Der aktuelle Anstieg der Insolvenzzahlen ist vor allem eine Normalisierung des Insolvenzgeschehens nach dem Auslaufen der staatlichen Hilfen. „Einen Anstieg, wie wir ihn Mitte der Nullerjahre gesehen haben, mit über 30.000 Insolvenzen pro Jahr, werden wir zukünftig nicht mehr sehen“, erklärt Dr. Christoph Niering, Insolvenzverwalter und Vorsitzender des Berufsverbandes der Insolvenzverwalter und Sachwalter Deutschlands (VID). Das hat strukturelle Gründe: Das seit vielen Jahren rückläufige Gründungsverhalten in Deutschland wirkt sich direkt auf das Insolvenzgeschehen aus. Gerade in den ersten fünf Jahren nach Gründung besteht für Unternehmen die höchste Insolvenzgefahr. „Ein Warnsignal für die Wirtschaftspolitik. Die Unternehmenslandschaft erneuert sich schon lange nicht mehr ausreichend. Kommen nicht genug neue Unternehmen nach, sinkt das Innovationspotential. Das für Gründer beschwerliche Vorschriftendickicht trägt noch dazu bei“, so Niering.
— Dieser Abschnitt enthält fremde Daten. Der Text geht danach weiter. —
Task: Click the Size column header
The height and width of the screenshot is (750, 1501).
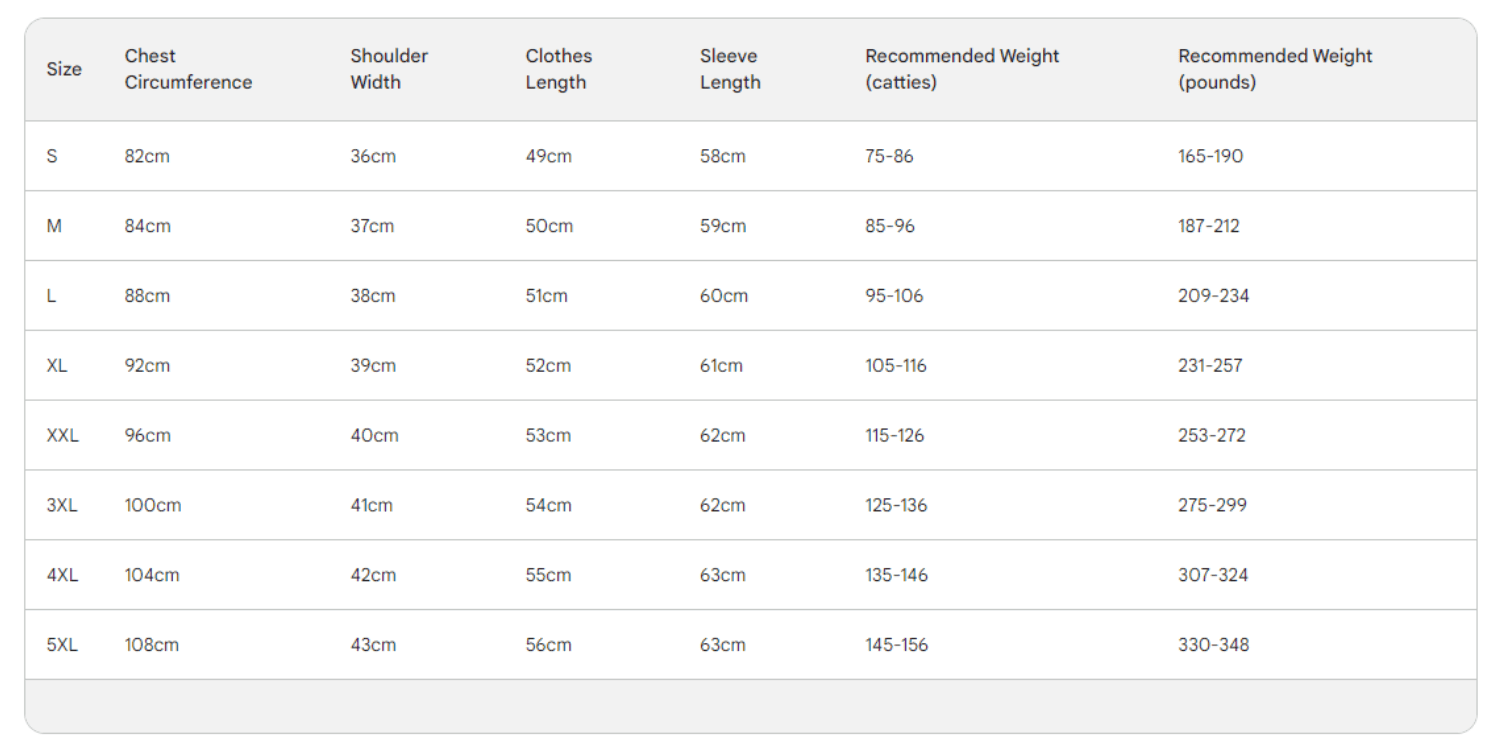Action: [x=64, y=69]
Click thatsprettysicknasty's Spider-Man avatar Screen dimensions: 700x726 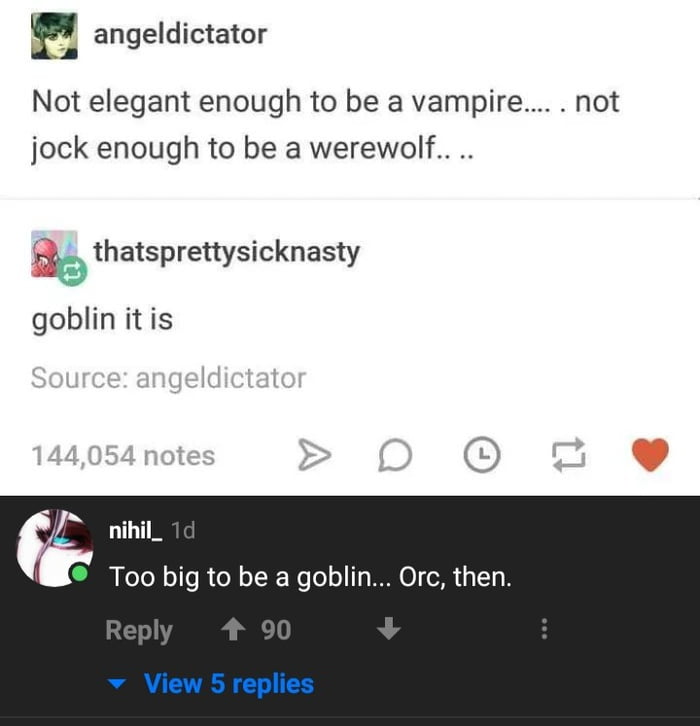click(x=50, y=253)
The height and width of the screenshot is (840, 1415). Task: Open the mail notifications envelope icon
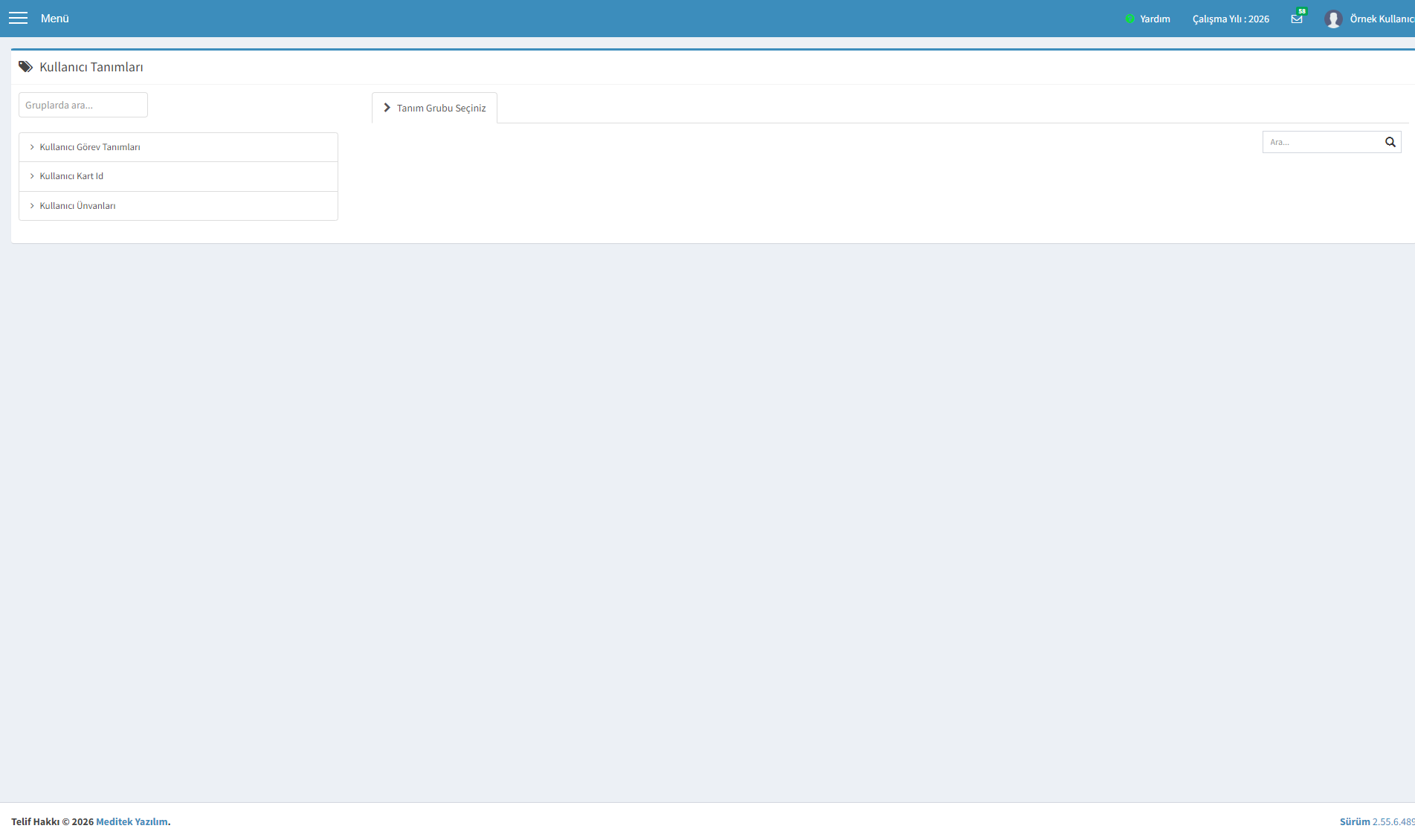pyautogui.click(x=1297, y=19)
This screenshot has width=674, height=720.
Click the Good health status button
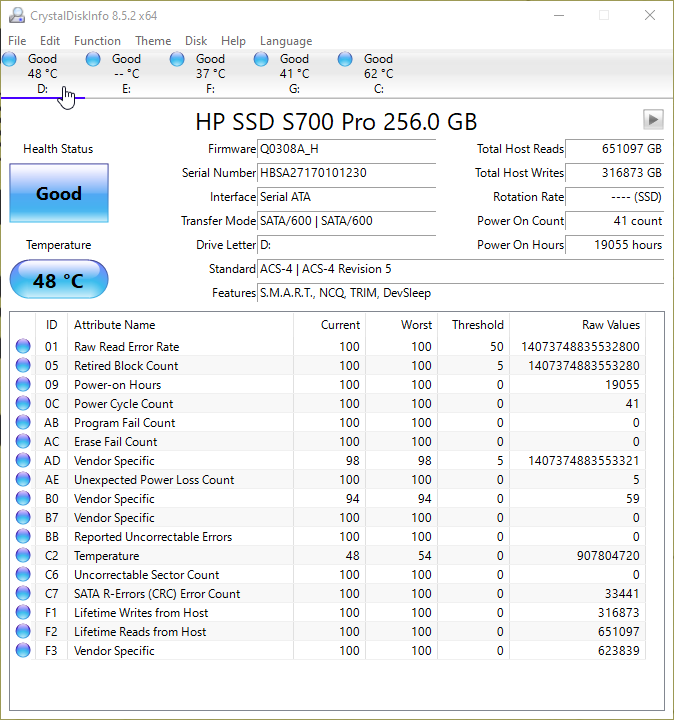tap(58, 194)

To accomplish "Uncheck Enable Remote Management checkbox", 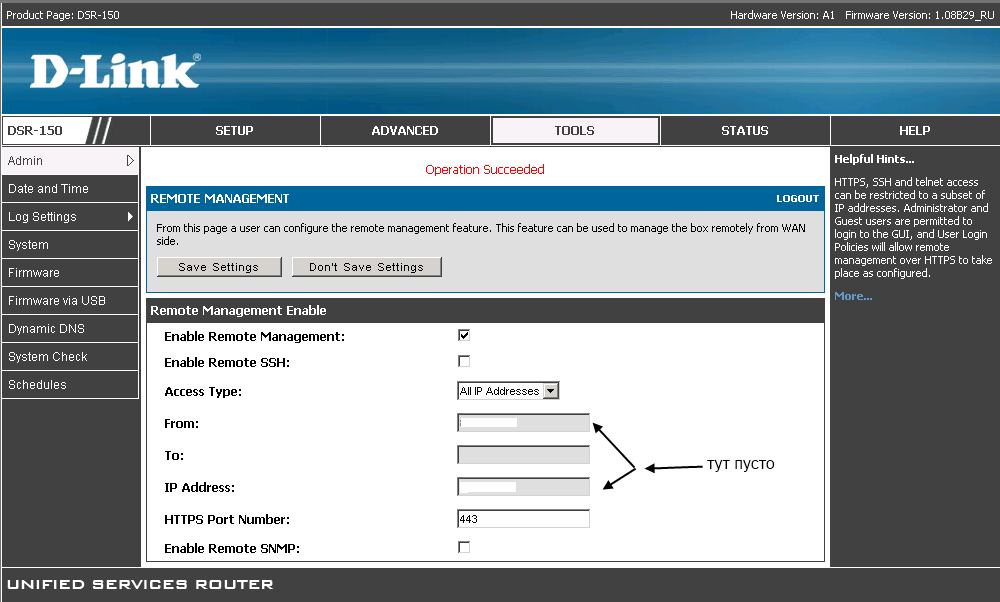I will pyautogui.click(x=464, y=335).
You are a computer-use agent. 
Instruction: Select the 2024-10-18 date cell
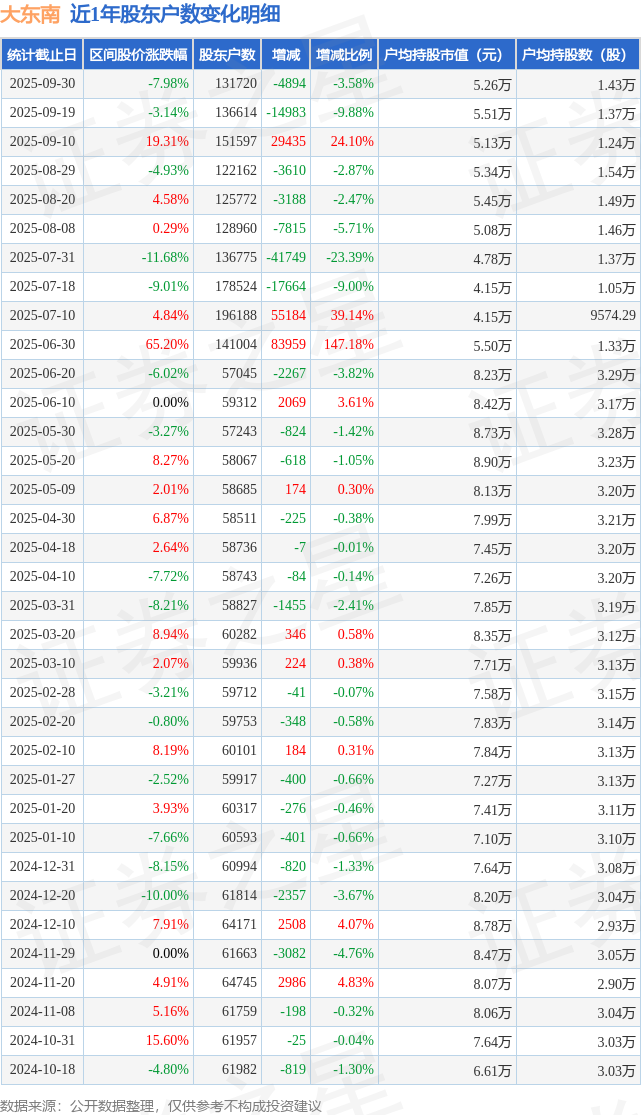tap(41, 1070)
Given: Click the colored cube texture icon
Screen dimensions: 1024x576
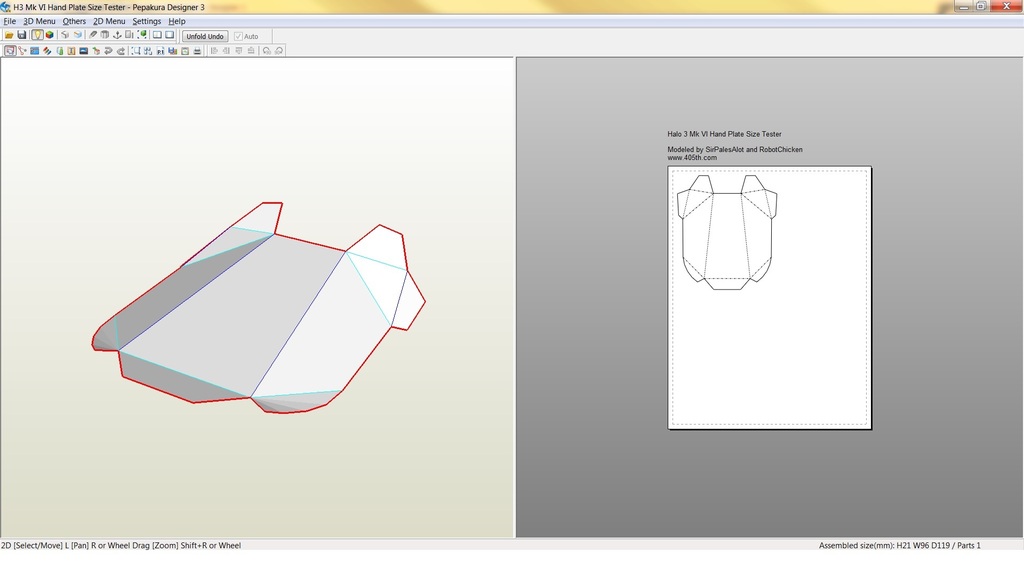Looking at the screenshot, I should pyautogui.click(x=50, y=35).
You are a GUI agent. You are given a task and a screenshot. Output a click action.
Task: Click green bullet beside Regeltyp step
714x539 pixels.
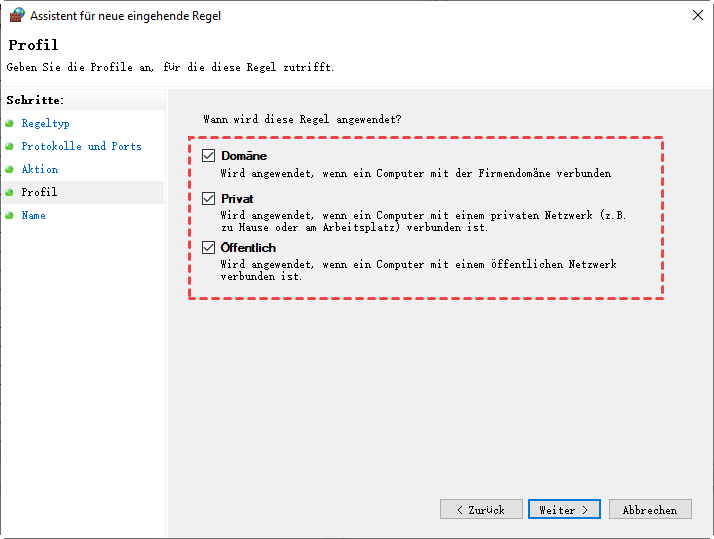coord(10,123)
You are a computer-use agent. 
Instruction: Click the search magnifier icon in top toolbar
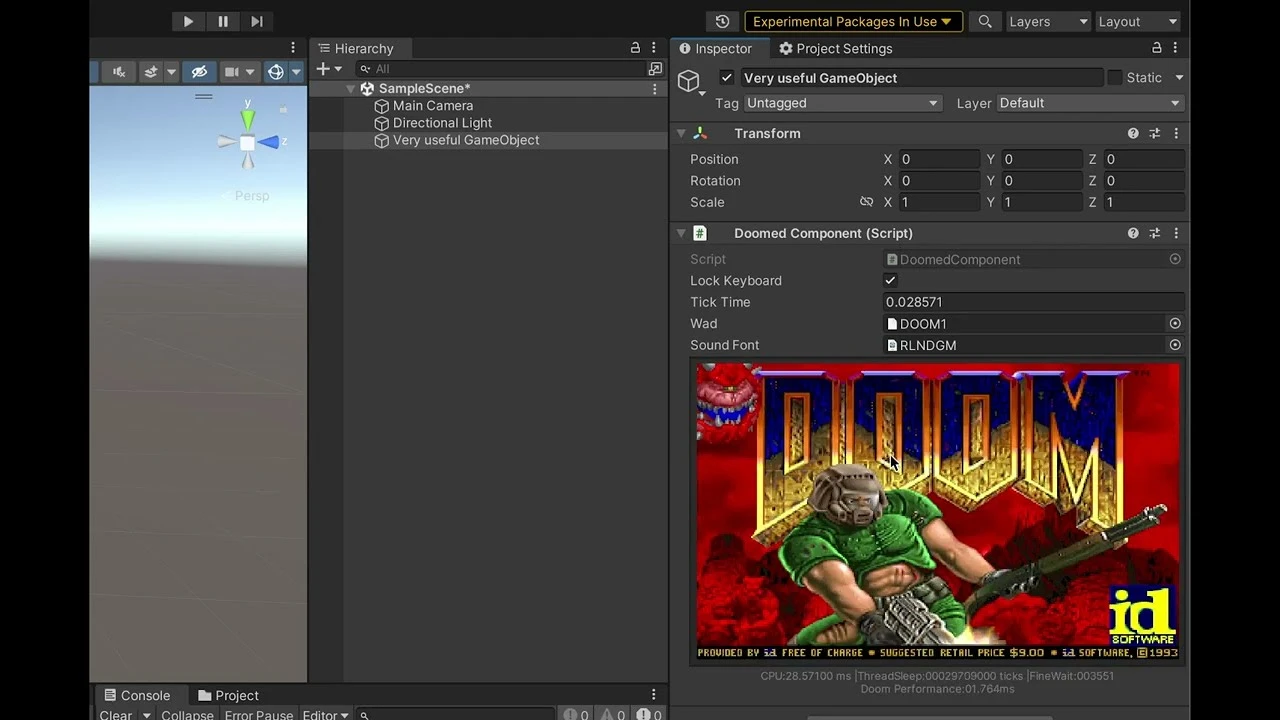click(985, 21)
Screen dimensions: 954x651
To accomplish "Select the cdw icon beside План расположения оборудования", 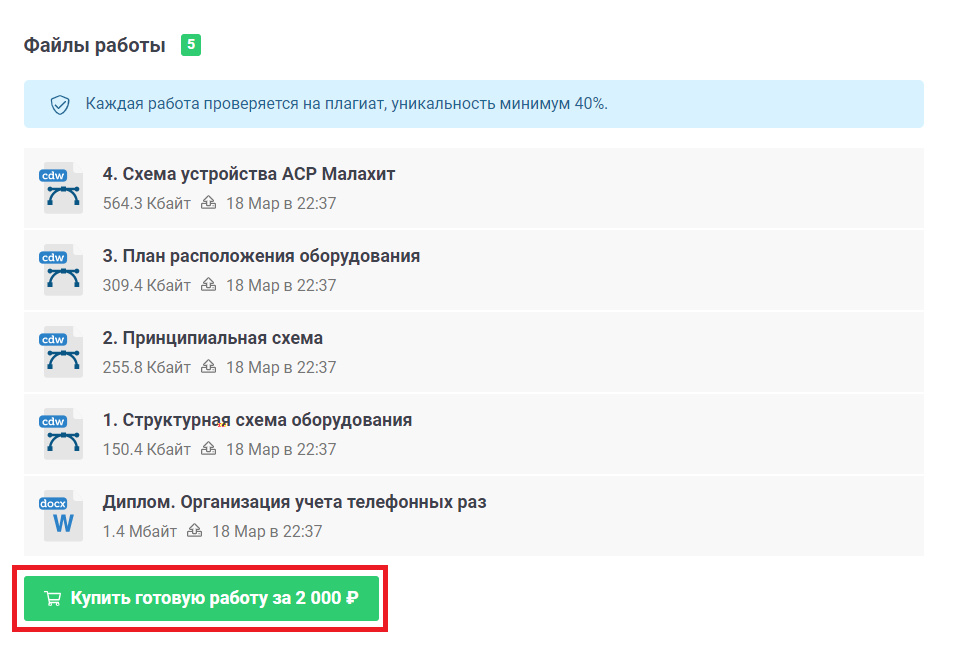I will pos(63,270).
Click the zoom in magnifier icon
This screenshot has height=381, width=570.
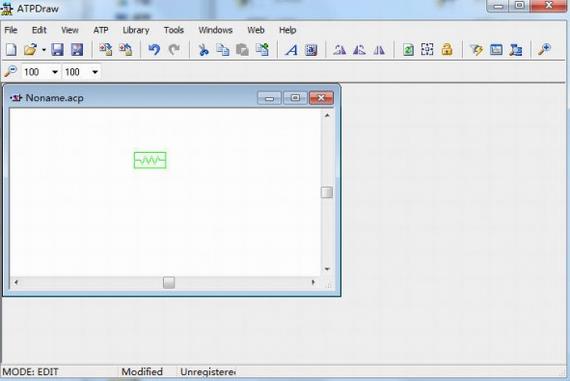(545, 49)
Die aktuellen Insolvenzen sind keine Reaktion mehr auf den Wegfall der staatlichen Stützungsmaßnahmen. Sie haben vor allem langfristige Ursachen. „Hierbei handelt es sich um Unternehmen, die keine Zukunftsaussichten haben, weil ihre Geschäftsmodelle nicht mehr unter den aktuellen Bedingungen tragen. Die Ursachen für die Insolvenz sind langfristig und können nicht mit kurzfristigen Finanzhilfen bekämpft werden“, so der VID-Vorsitzende. „Der Ruf nach Hilfen ist verständlich. Doch der Fachkräftemangel und die demographische Entwicklung zeigen, wie wichtig es ist, Unternehmen ohne zukunftsfähige Geschäftskonzepte ganz bewusst vom Markt zu nehmen. Über den Insolvenzprozess werden neue Kräfte und Ressourcen frei.“
Der Berufsverband der Insolvenzverwalter und Sachwalter, VID, setzt sich für ein Umdenken im Umgang mit Finanzhilfen in Krisensituationen ein.
„Wir sehen langfristige Trends, die das Wirtschaftsgeschehen lähmen. Sie sind vor allem Folge von politischem Attentismus. Die Politik sollte nicht immer mit den gleichen kurzfristigen Maßnahmen auf langfristige Ursachen reagieren. Wichtiger wäre, eine gründerfreundliche Umgebung zu schaffen und Insolvenz als wichtiges Instrument der Marktbereinigung und Allokation knapper Ressourcen zu verstehen“ — so Niering.